Mahluk berkulit keriput dengan luka koreng mengerikan yang tak tahu darimana asalnya itu, semakin mendekat ke arahku.
Rambut semrawut dengan uban di sepanjang kulit kepalanya itu, semakin menambah kengerian wujudnya. Entah ... bagaimana bisa mahluk mengerikan itu, tiba - tiba muncul di hadapanku.


Tubuhku seketika membatu. Tangan dan kakiku bahkan tak bisa kugerakkan sama sekali. Rasanya, seperti ada ratusan ikatan tali tambang yang memblokade otot - otot gerakku. Aku berusaha berteriak sekuat tenaga, namun usahaku hanyalah sia - sia.
Bibirku berusaha berucap, namun suaraku tercekat di tenggorokan. Aku hanya bisa mengeluarkan gumaman paksa tanpa kata, layaknya seorang tuna wicara.


Peluhku semakin bercucuran, tatkala sosok mengerikan itu menyeringai di hadapanku. Wajahnya menyiratkan rasa amarah yang mendalam kepadaku.
Sebenarnya ... keanehan apa lagi ini? Jangan - jangan, aku sedang diganggui hantu seperti Aditya?
Tidak! Ini pasti salah, ini pasti hanyalah mimpi ketindihan yang membuatku berhalusinasi melihat hantu. Aku pasti bermimpi!


Aku pun terus berusaha menggerakkan badanku dengan sekuat tenaga dan meyakinkan diriku bahwa aku sedang berada di alam mimpi. Namun, lagi - lagi, aku harus pasrah di hadapan wujud mengerikan itu. Tenagaku kini sudah terkuras habis.
Sial! Kenapa mimpi buruk ini tidak segera berhenti? Enyahlah mahluk Sialan! Aaaaargh!

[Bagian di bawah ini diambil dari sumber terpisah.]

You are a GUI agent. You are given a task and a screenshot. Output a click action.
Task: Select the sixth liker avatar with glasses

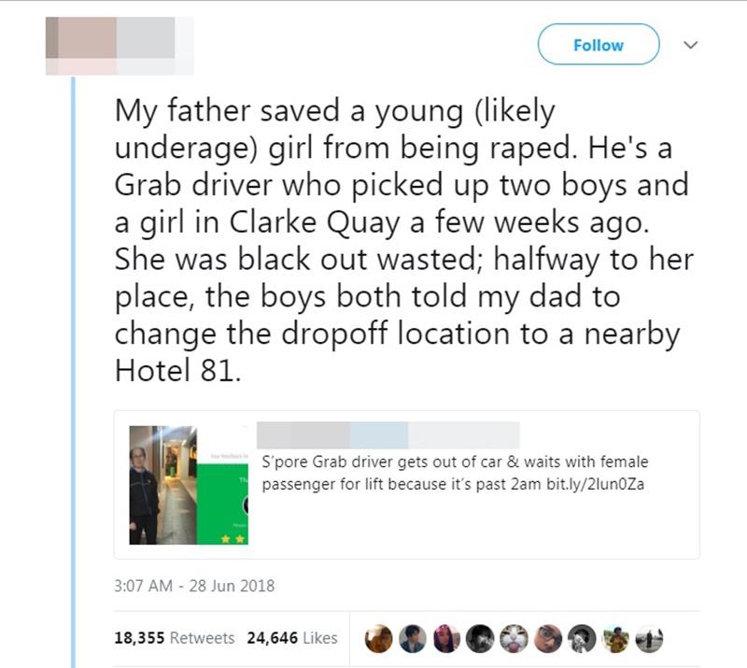click(x=546, y=639)

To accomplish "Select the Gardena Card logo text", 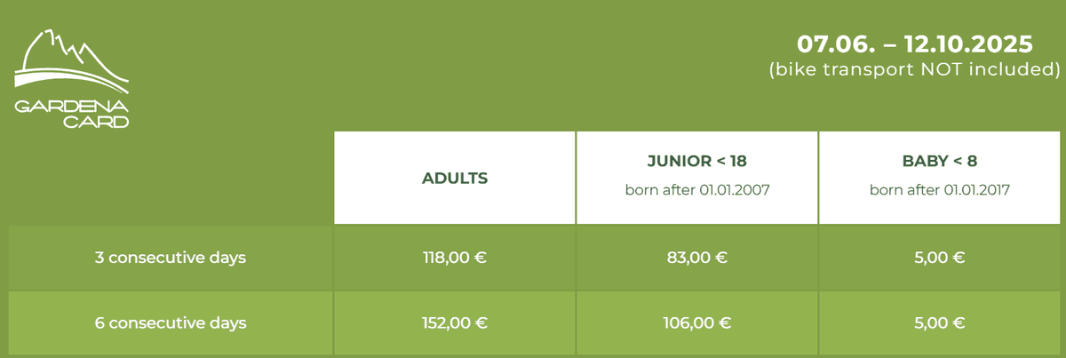I will [73, 115].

"Kamu memang serakah!" hardiknya dengan tangan yang tiba - tiba mencengkeram paha kiriku yang sedang tak berdaya ini.


"Aaaakh! Aaangh! Aaakh!" keluhku yang tak bisa mengucapkan sepatah katapun.


"Imanmu lemah! Dasar lelaki tak bisa dipercaya!" dengusnya lantang hingga memperlihatkan gigi - gigi taringnya.


"Setan gendeng! Sialan! Siapapun itu ... tolong selamatkan aku!" resahku yang hanya bisa berteriak di dalam bathin itu.


Mahluk itu semakin erat mencengkeram kedua kakiku, mulutnya yang semula tampak normal seperti manusia tua itu, seketika berubah menjadi lebar layaknya mulut buaya. Gigi - gigi tajamnya itu, membuatku semakin panik dan ketakutan.


"Akan kumusnahkan pusakamu, lelaki pengkhianat!" berangnya yang hendak menghunuskan serangan bengisnya pada pusaka paling berhargaku ini.


"Tidaaaaaaaaaaaaaak! Jangan! Jangan Jokoku! Tolong! Tolong! Tolong!" teriakku yang begitu berat mengeluarkan suara dari pita suaraku.


*****

Sebuah seruan adzan, sayup - sayup terdengar di telingaku. Kubuka mataku perlahan dan kulihat lampu hotel yang tampak benderang itu. Mungkinkah? Aku selamat dari tikaman mahluk itu?


Aku pun berusaha membangkitkan badanku yang terkapar di atas lantai dingin tanpa alas ini. Ah! Rasanya sungguh berat.
Sontak aku pun teringat sesuatu yang harus segera kupastikan.
Joko! Apakah kamu baik - baik saja? Gusti! Semoga dia masih selamat!


Kubuka perlahan celana kolorku yang basah karena keringat itu. Kuintip perlahan dengan hati sangat gelisah.
"Joko! Alhamdulillah kamu masih ada, Nak!" Kuhela napas pendek dengan kuat itu. Syukurlah, benda pusaka paling berhargaku ini, tak jadi ditikam oleh mahluk mengerikan dalam mimpiku itu. Ya, pasti tak mungkin ... jika kejadian tadi benar - benar nyata.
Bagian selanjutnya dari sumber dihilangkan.